◆ HOW TO COMPLETE THIS TASK
The response has to be every entry, printed word for word.

◆ SUPPLIED RECORDS
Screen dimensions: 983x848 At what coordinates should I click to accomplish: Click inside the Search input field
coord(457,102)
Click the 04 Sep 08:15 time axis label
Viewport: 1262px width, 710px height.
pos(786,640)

◆ TASK OUTPUT
Screen dimensions: 983x848 At what coordinates should I click to accomplish: Click inside the Search input field
coord(457,102)
Click the 04 Sep 08:15 time axis label
Viewport: 1262px width, 710px height.
pos(786,640)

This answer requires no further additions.